Exercise -> Starting at the line containing "Where should I click to: Open the" and ending at the end of the records, replace "Open" with "Launch" and change nothing else. Reproduce only those lines, without the pictures.

** Start Extracted material **

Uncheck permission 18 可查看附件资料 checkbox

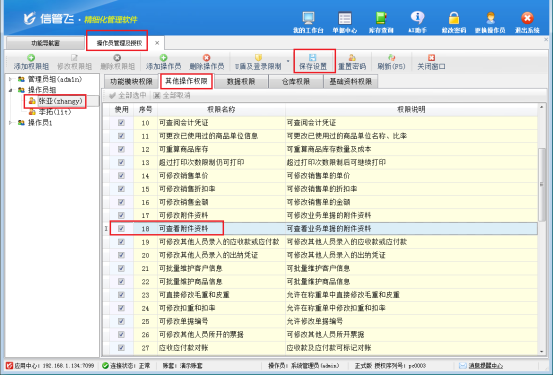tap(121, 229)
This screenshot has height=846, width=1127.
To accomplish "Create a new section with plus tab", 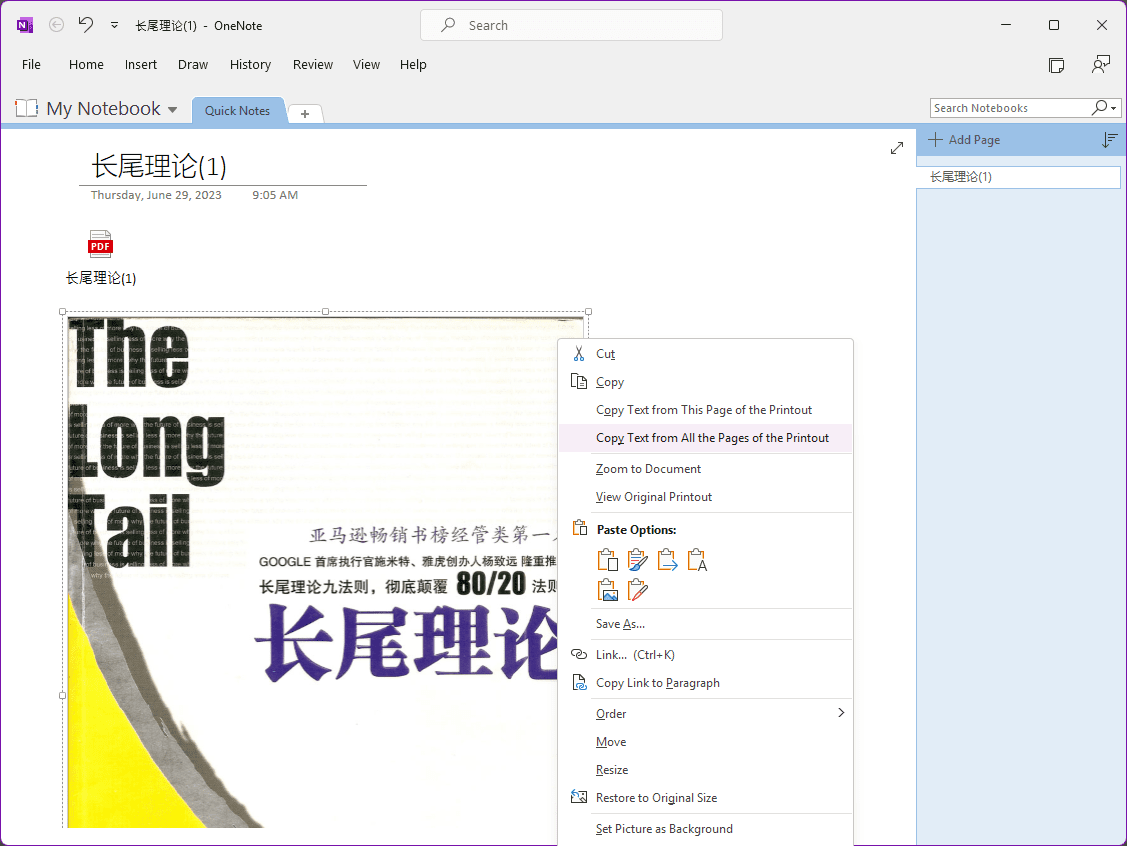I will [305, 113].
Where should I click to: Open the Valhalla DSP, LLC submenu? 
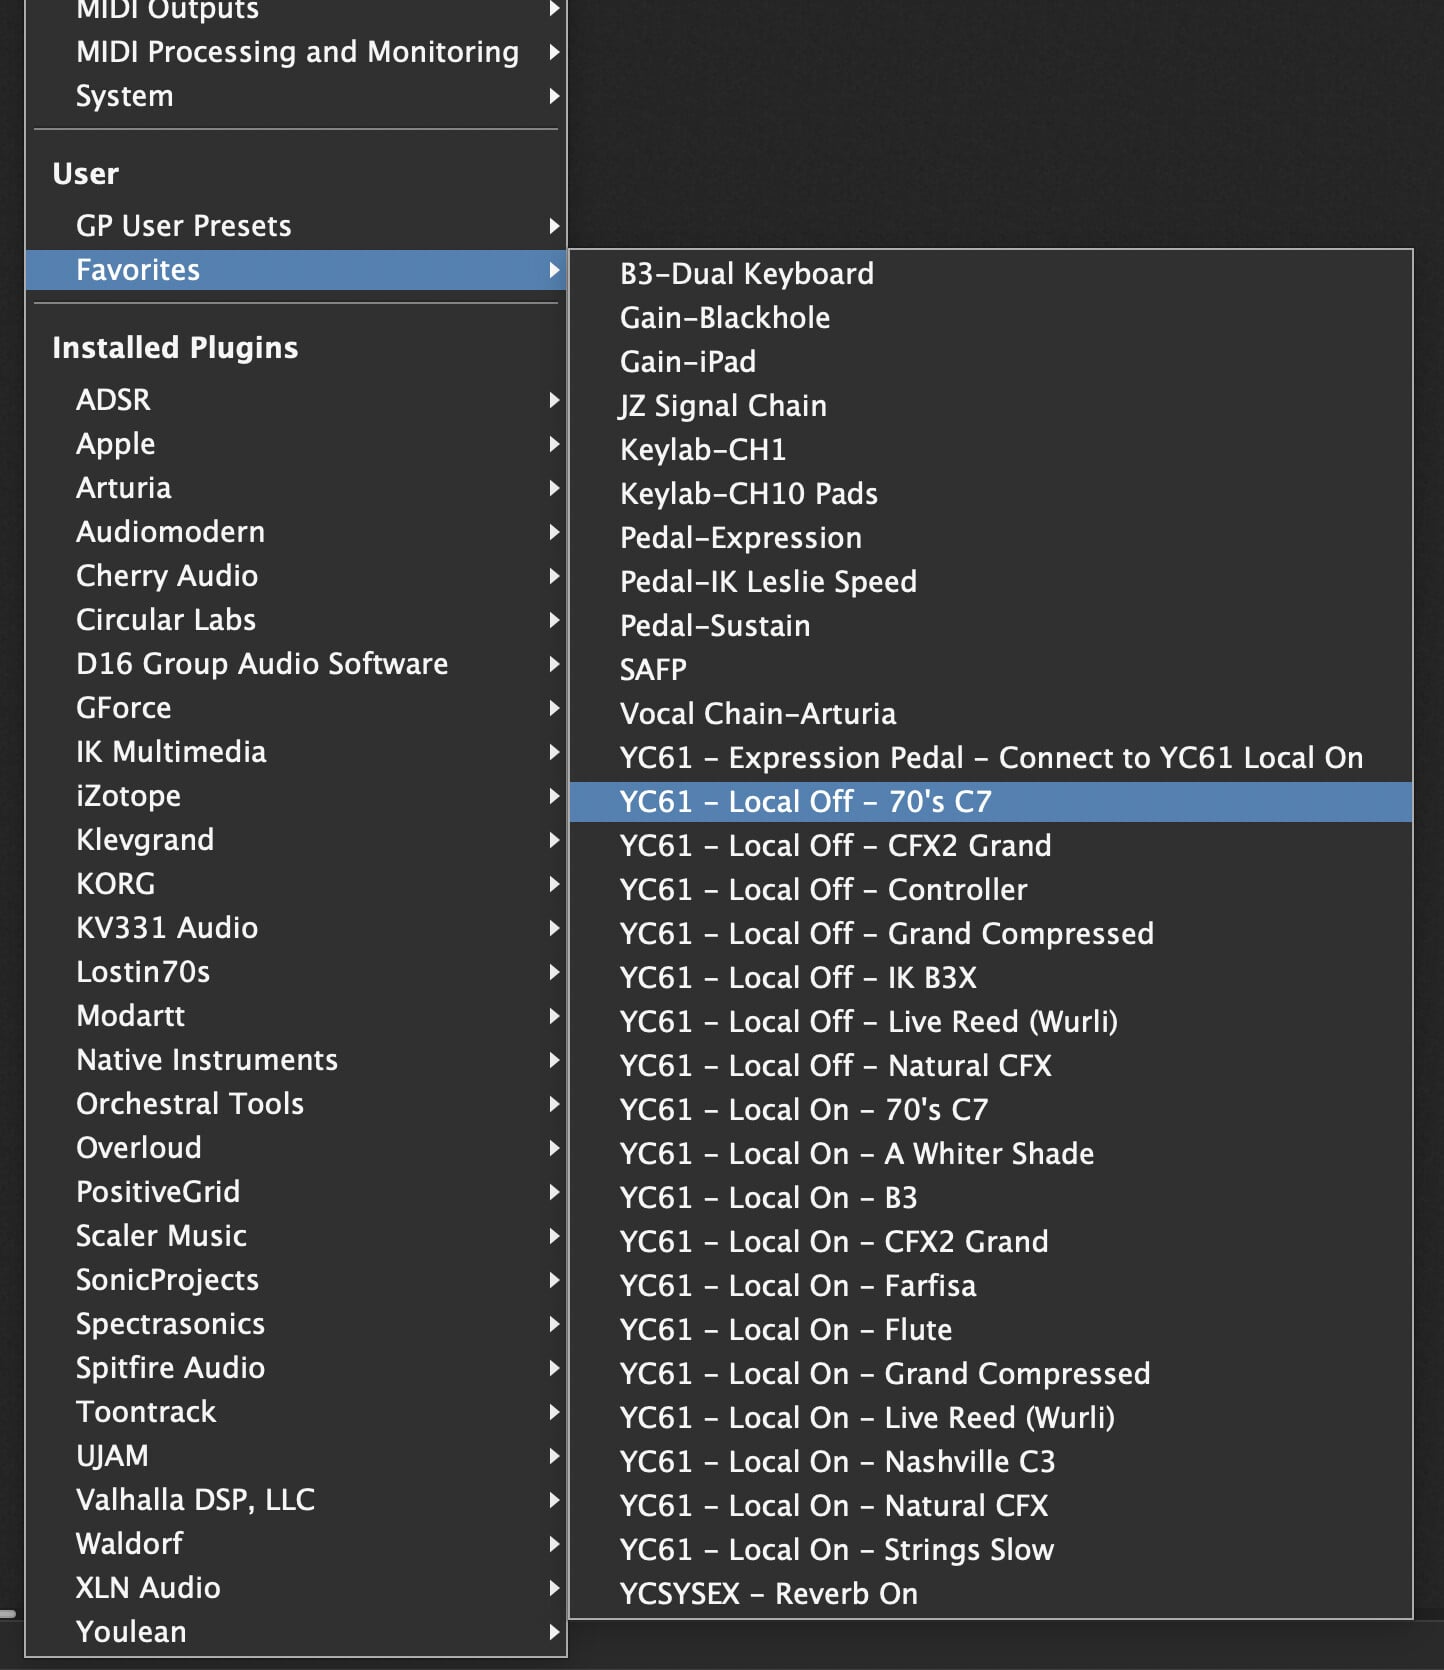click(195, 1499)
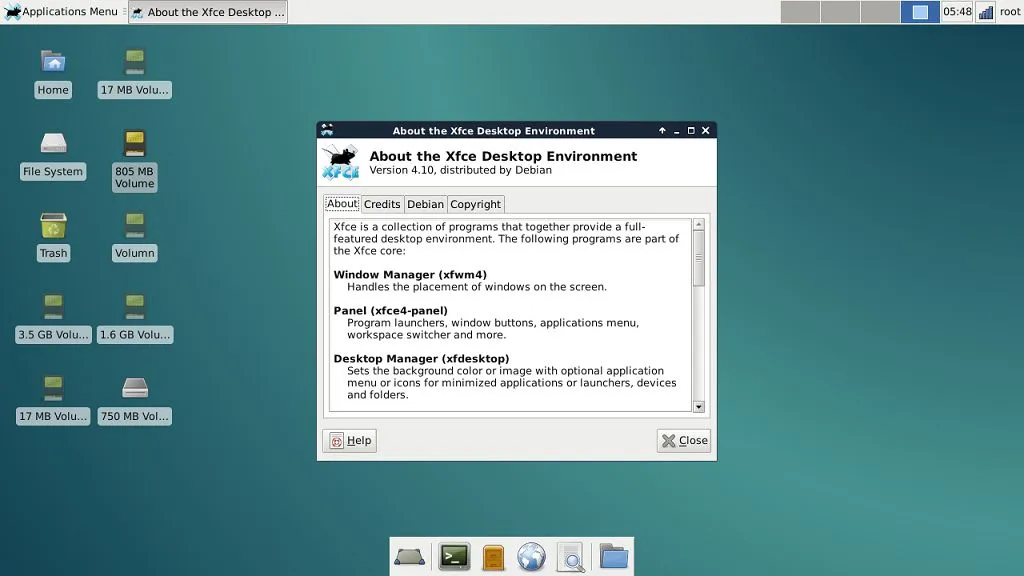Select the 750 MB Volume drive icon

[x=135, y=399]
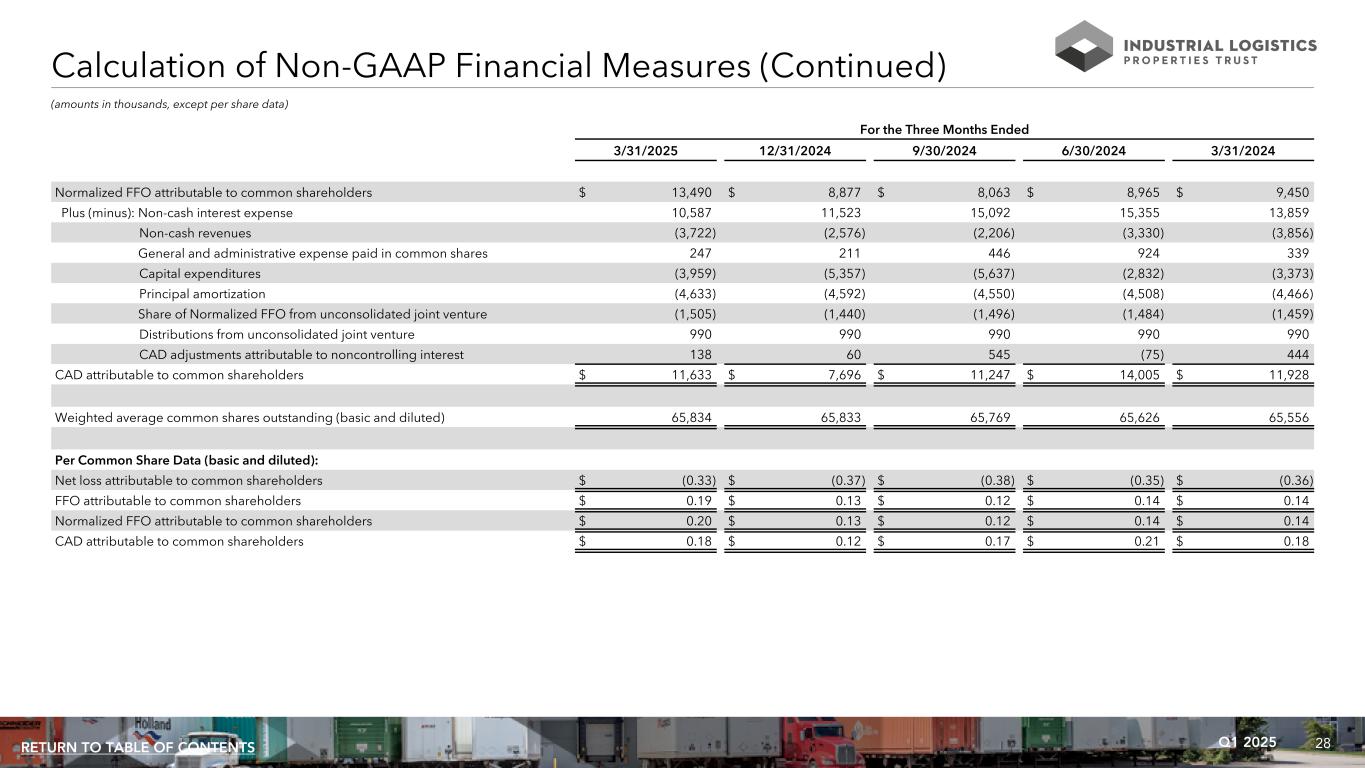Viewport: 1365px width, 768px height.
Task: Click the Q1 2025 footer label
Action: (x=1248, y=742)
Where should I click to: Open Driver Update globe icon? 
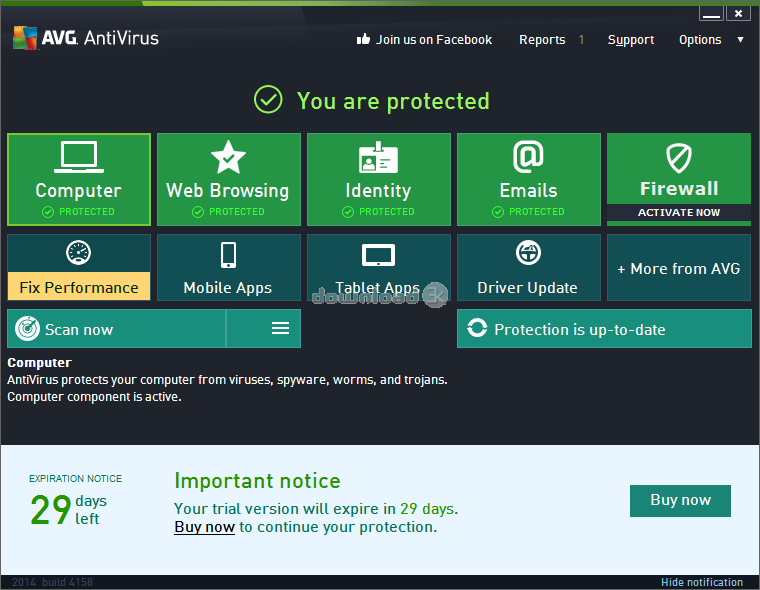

** End Extracted material **

Answer for this exercise ->
Where should I click to: Launch the Valhalla DSP, LLC submenu? 
click(195, 1499)
Select the 750 MB Volume drive icon

[x=135, y=399]
Viewport: 1365px width, 768px height.
Task: Click the Q1 2025 footer label
Action: (x=1248, y=742)
Where should I click to: Launch Driver Update globe icon? 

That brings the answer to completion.